Performance without rehearsal.
Body without alterations.
Head without premeditation.
I know nothing of the role I play.
I only know it’s mine. I can’t exchange it.
I have to guess on the spot
just what this play’s all about.
Ill-prepared for the privilege of living,
I can barely keep up with the pace that the action demands.
I improvise, although I loathe improvisation.
I trip at every step over my own ignorance.
I can’t conceal my hayseed manners.
My instincts are for happy histrionics.
Stage fright makes excuses for me, which humiliate me more.
Extenuating circumstances strike me as cruel.
Words and impulses you can’t take back,
stars you’ll never get counted,
your character like a raincoat you button on the run —
the pitiful results of all this unexpectedness.

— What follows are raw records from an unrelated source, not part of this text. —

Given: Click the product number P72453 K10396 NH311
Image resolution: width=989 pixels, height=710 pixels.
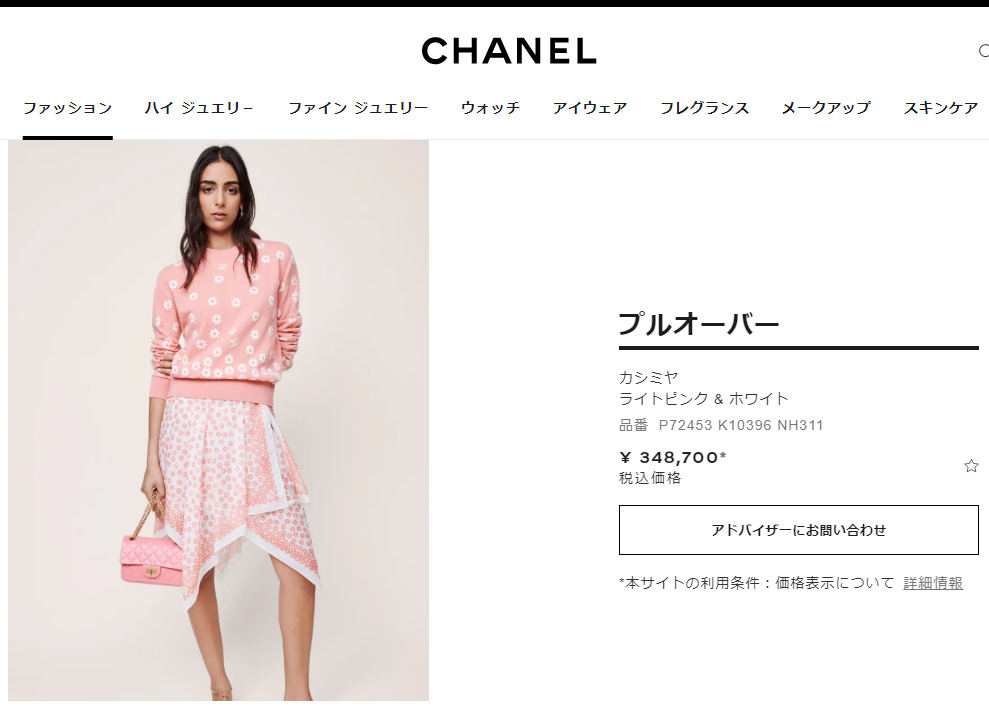Looking at the screenshot, I should (741, 426).
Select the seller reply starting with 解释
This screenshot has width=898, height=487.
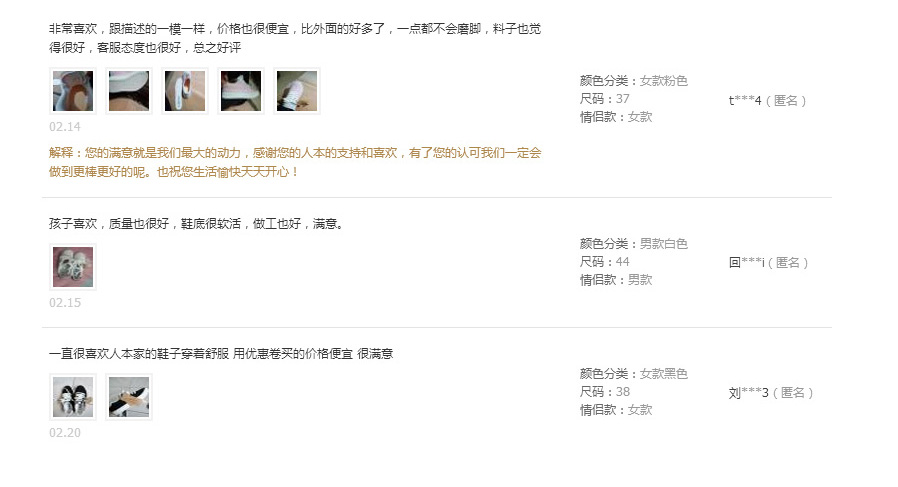pos(295,162)
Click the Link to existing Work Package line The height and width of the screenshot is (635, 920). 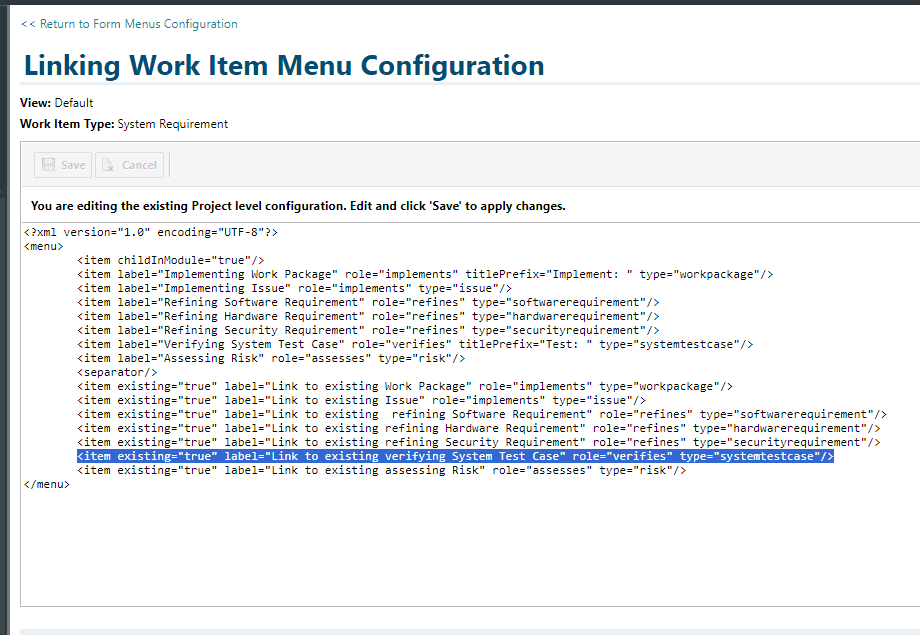tap(405, 386)
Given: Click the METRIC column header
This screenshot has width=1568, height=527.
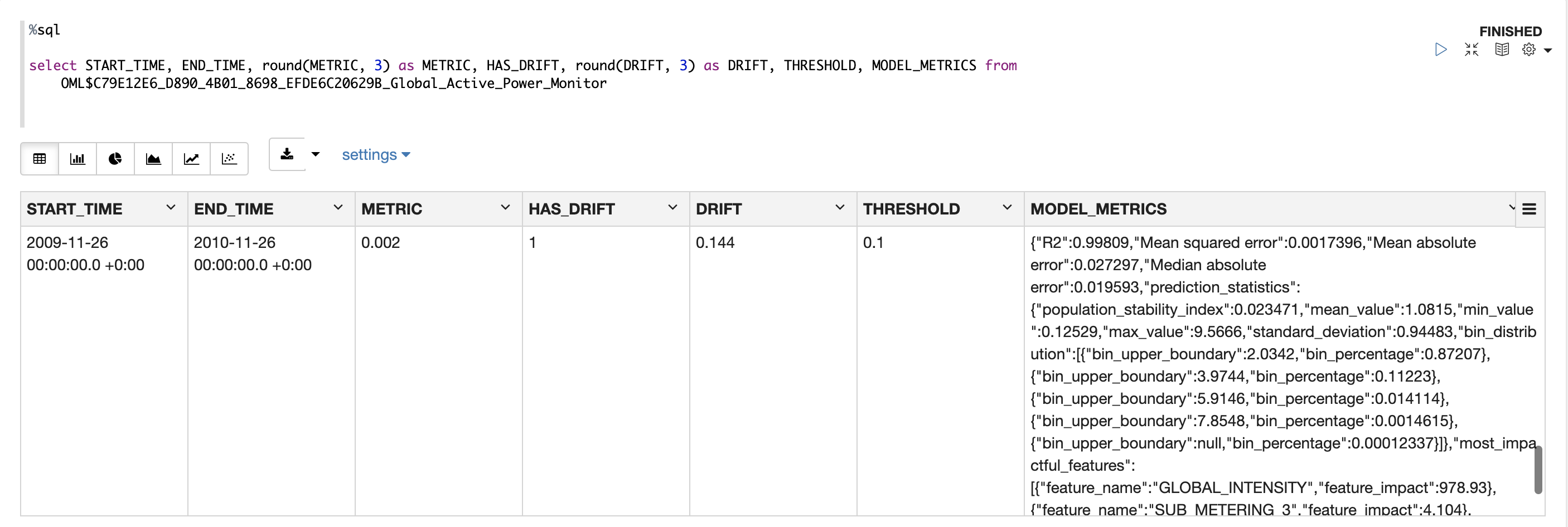Looking at the screenshot, I should (x=391, y=209).
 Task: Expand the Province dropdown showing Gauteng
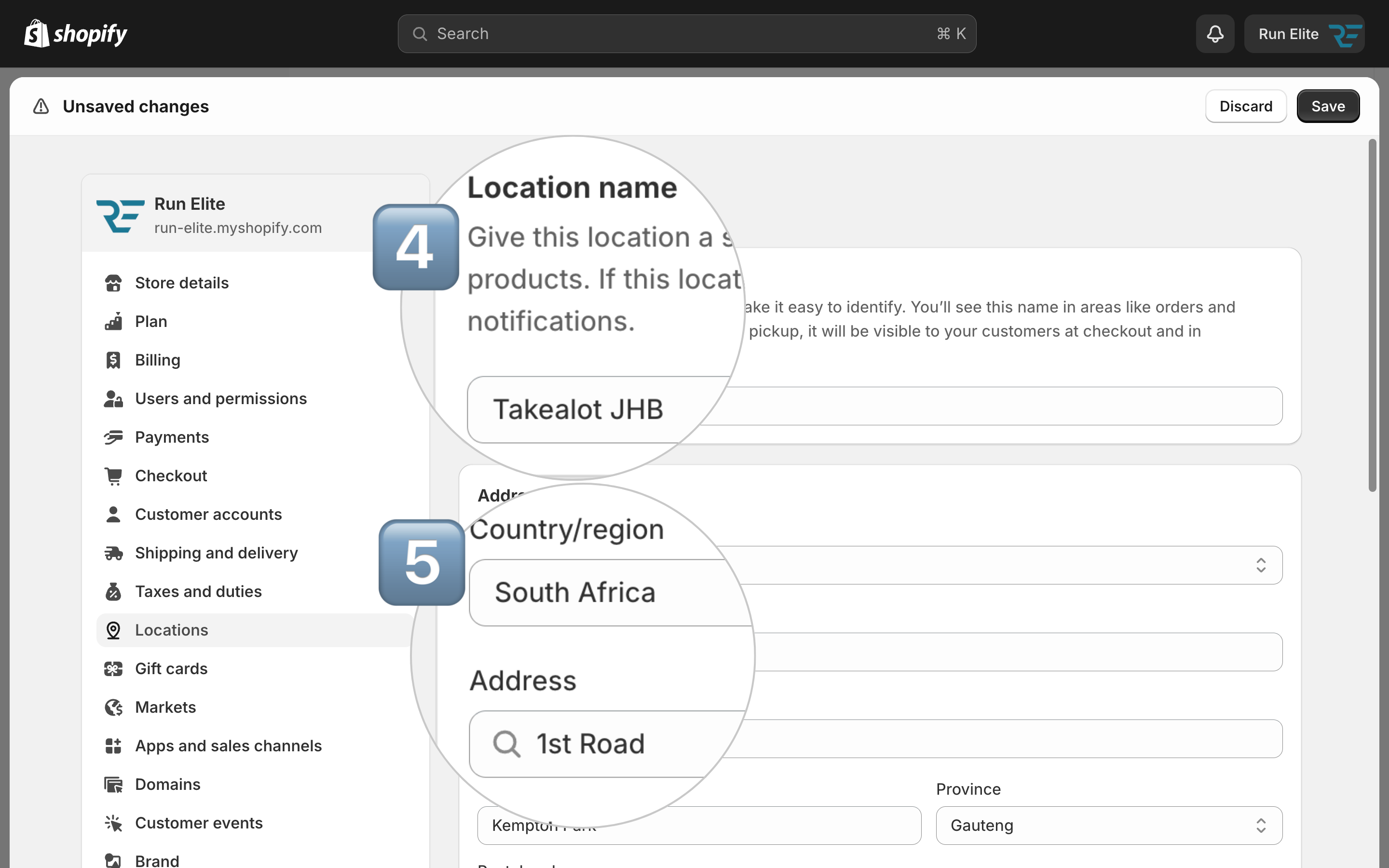(1109, 826)
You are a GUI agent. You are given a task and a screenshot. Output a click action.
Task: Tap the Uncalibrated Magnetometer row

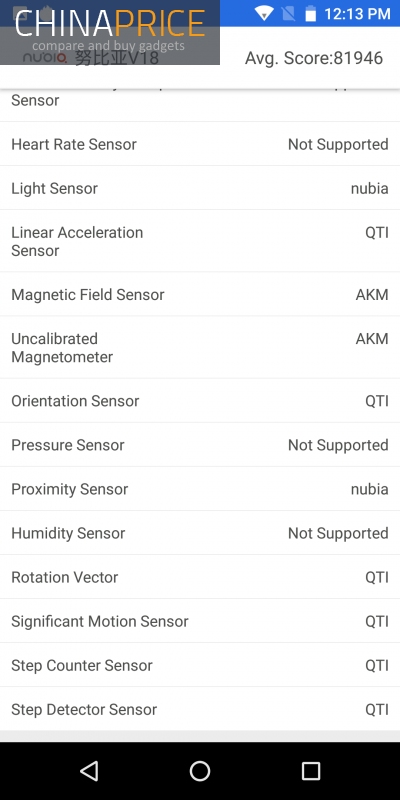(200, 347)
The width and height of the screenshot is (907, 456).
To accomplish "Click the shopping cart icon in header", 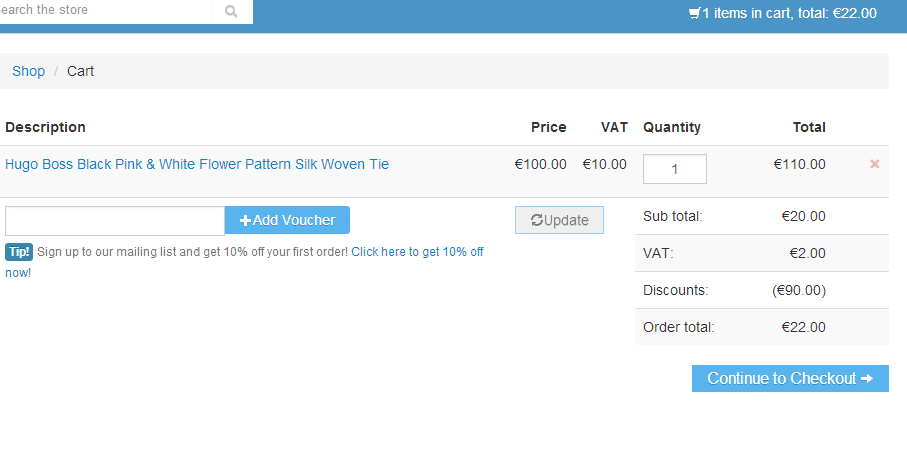I will [694, 13].
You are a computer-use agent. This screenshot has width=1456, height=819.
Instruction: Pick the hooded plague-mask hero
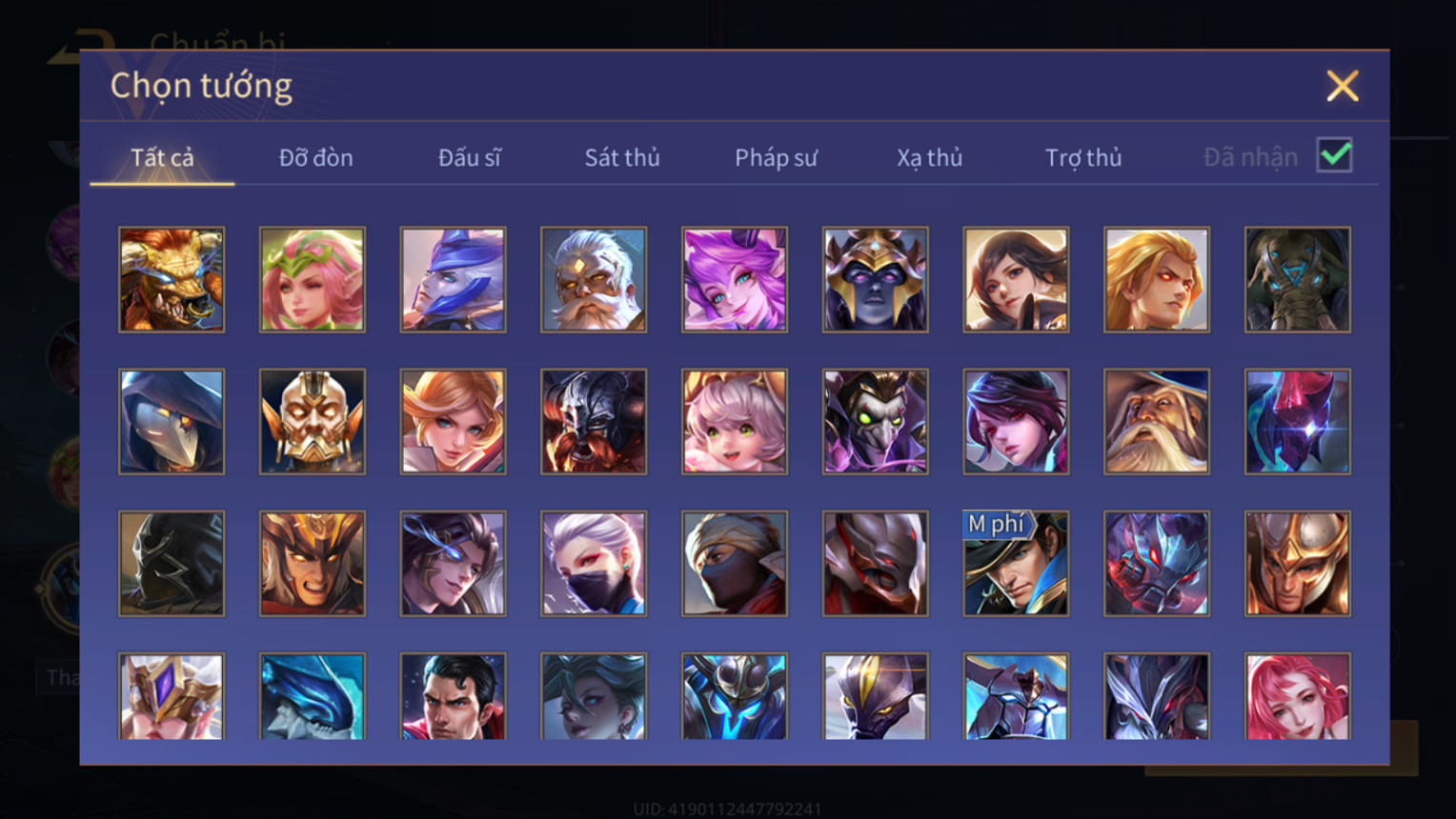[172, 421]
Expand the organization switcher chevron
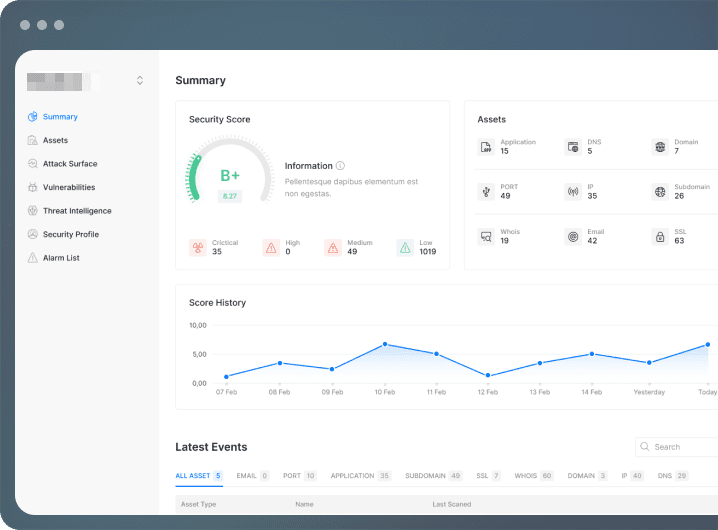 coord(140,81)
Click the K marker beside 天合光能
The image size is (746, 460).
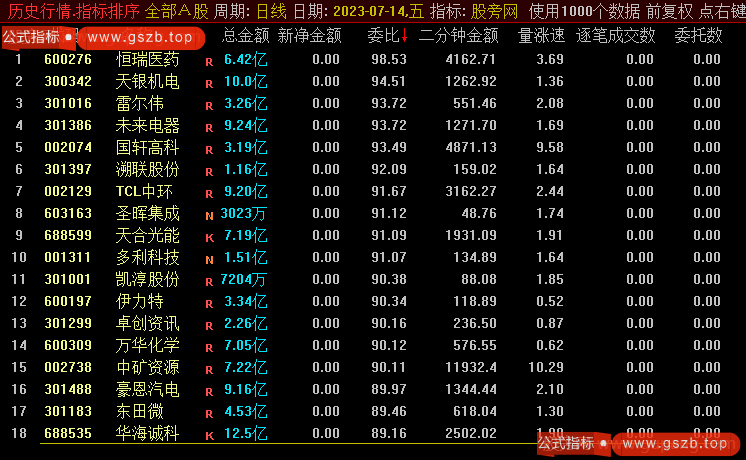pos(209,237)
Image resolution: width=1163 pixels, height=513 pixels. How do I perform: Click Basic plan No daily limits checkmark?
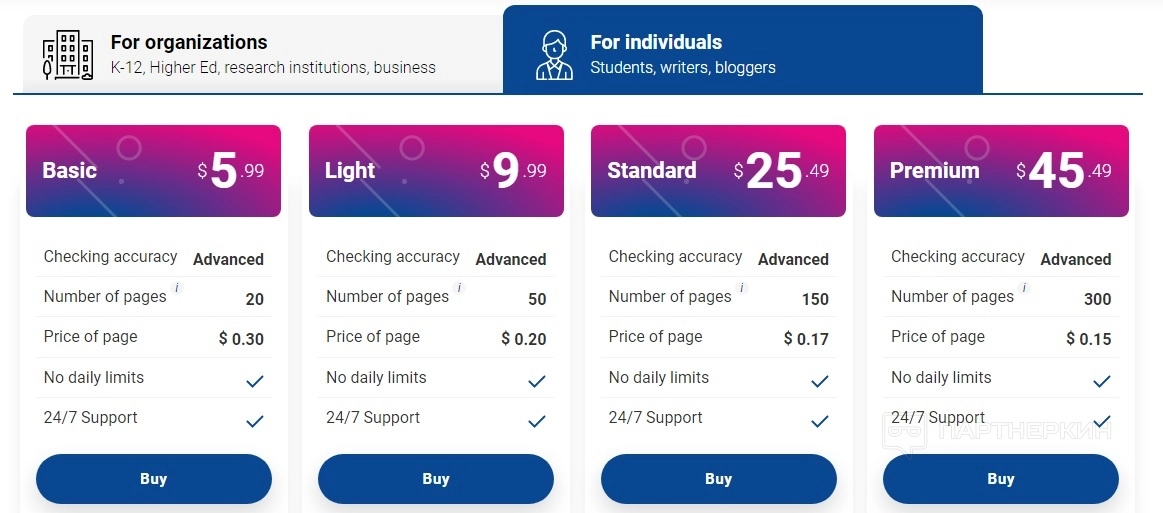[255, 381]
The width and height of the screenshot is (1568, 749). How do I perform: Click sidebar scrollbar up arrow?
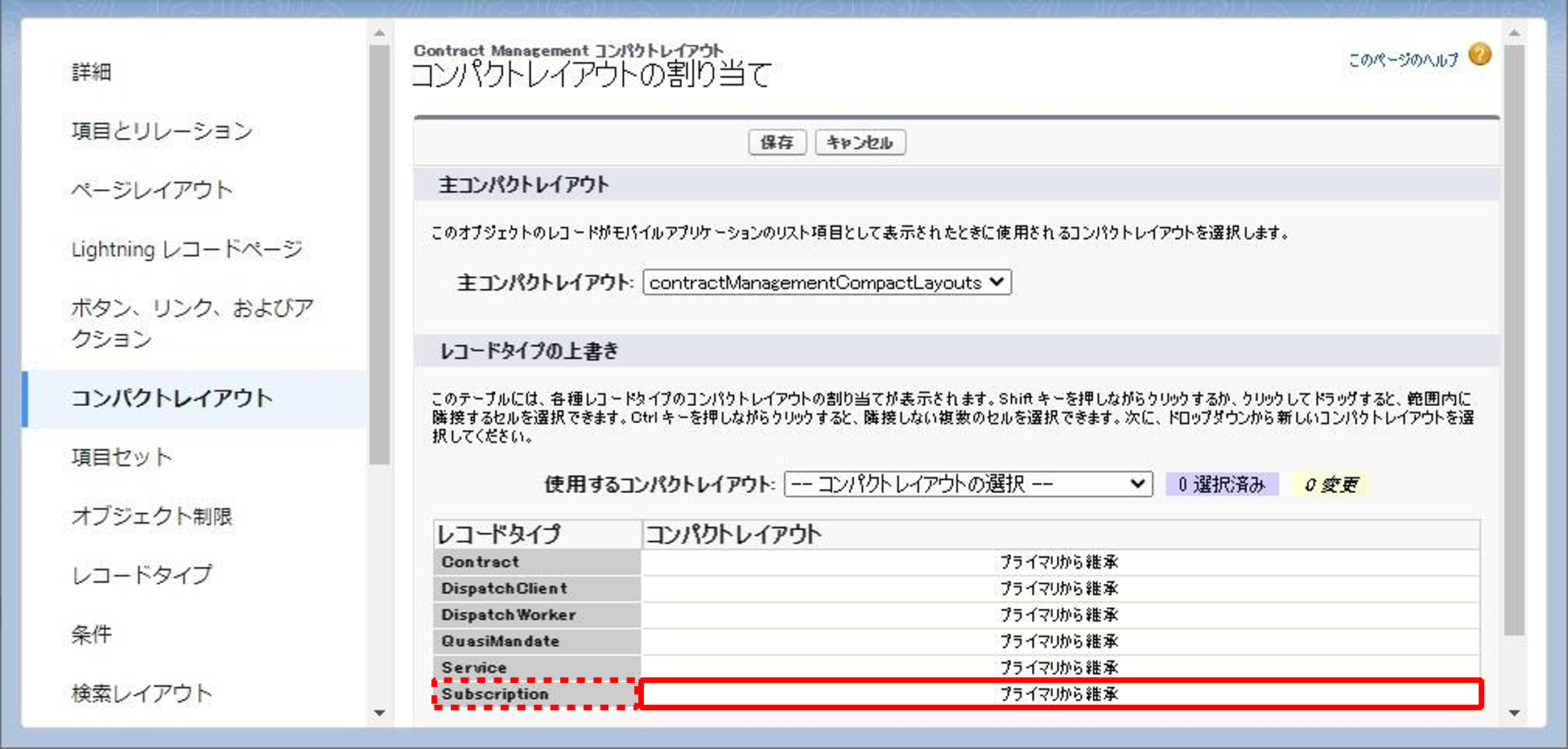[x=380, y=34]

If only I could just rehearse one Wednesday in advance,
or repeat a single Thursday that has passed!
But here comes Friday with a script I haven’t seen.
Is it fair, I ask
(my voice a little hoarse,
since I couldn’t even clear my throat offstage).
You’d be wrong to think that it’s just a slapdash quiz
taken in makeshift accommodations. Oh no.
I’m standing on the set and I see how strong it is.
The props are surprisingly precise.
The machine rotating the stage has been around even longer.
The farthest galaxies have been turned on.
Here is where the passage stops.